As far as we can tell, these horses are never groomed. They do a day’s work and are then stuck into a corral to fend for themselves. Their long hair sheds itself over everything and in this dry atmosphere our polar fleece becomes charged with static electricity. The hair practically flies from horse to jacket and at the end of today’s adventures, our jackets looked more horse hair than polar fleece!

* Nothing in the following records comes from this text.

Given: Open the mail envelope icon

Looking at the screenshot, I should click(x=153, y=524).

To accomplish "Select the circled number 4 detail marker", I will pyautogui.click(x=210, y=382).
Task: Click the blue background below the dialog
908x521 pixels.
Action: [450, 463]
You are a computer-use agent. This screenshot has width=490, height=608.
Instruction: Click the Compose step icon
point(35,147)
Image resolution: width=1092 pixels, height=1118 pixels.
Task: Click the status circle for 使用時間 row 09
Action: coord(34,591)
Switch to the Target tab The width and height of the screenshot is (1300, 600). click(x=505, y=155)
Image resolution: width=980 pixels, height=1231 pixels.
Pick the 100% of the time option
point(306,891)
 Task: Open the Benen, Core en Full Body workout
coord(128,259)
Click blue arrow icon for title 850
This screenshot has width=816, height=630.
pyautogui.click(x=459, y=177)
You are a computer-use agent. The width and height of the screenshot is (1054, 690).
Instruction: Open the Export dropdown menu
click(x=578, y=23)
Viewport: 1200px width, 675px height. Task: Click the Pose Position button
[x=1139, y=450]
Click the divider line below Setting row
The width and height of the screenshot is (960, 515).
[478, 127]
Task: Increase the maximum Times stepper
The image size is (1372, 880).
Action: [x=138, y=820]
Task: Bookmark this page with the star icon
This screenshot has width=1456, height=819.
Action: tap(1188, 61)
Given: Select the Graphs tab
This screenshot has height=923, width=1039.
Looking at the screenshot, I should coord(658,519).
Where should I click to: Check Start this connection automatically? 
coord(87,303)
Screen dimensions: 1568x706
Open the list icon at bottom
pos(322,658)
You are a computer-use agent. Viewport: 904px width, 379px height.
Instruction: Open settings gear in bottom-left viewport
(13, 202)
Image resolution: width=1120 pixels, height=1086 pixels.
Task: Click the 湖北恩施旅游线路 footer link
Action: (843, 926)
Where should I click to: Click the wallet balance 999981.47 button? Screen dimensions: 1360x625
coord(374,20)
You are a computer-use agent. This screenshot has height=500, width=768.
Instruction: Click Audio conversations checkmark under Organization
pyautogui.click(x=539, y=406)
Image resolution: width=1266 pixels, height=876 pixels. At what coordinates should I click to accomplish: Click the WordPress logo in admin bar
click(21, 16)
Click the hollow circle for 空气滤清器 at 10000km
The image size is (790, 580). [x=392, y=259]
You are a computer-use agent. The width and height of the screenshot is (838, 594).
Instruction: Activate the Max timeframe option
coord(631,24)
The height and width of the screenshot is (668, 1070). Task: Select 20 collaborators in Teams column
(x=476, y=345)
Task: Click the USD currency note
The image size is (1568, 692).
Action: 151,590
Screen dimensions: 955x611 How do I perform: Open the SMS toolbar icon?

Which brings me to our other pioneer-like experience for the day. Today we went horse-trekking. We had a horse-drawn cart, plus three horses plus another mounted Mongolian ‘minder’ who led the  way and set the pace.

 

A variety of people rode the three horses, either solo or sometimes two or three up. The rest sat on the flat top of the cart being jarred, jangled and jolted unmercifully as we made our way across the  ragged surface of the plain. We trekked across this vast, seemingly limitless Mongolian landscape,slowly making our way up into the low mountains surrounding the plains we are on.

      

The cart could not make it up the steep slopes leading to the top so many of us walked.

 

The lucky ones stayed on horseback and arrived at the top quite fresh. The rest of us laboured on up in varying degrees of weariness. The view and the sense of accomplishment made it all worth while.

 

 As is normal  in our daily activities, something notable, often amusing, occurred on our trek.The first was not actually amusing: Rach was riding one of the horses and Lboy8 was transferred from cart to the back of the horse, for a change of scenery.  We have had the situation in the yard where 5 littlies sat astride one horse, quite safely. But this was another horse- one that objected to another passenger on the back. The horse did a couple of quick spins on the spot, the force of which launched Lboy8 into space. Naturally he grabbed something to stop the fall. In this case it  was Mama who was trying valiantly to steady the horse down. Her  efforts came to an abrupt end when she was dragged out of the saddle by the boy. Worse was to follow because Mama’s boot refused to release from the stirrup. So the horse took off, dragging Mamma alongside and leaving one shaken and wailing boy in its wake. The victims were duly cheched out and fortunately found to  have suffered no serious damage. Bruises and abrasions were the main points of pain. To their credit, Mama,a re-mounted and after a short while Lboy8 was back on horseback. The other, more amusing incident involved me. (why is it that I seem to be the butt of so many jokes?) I was on the cart, which was negotiating some really bumpy tussocky ground. As the cart leaped up and down I got propelled upward and outward, being ejected from the cart deck, fortunately landing at the run. The rest of the trek was without incident and we all quite memorable day.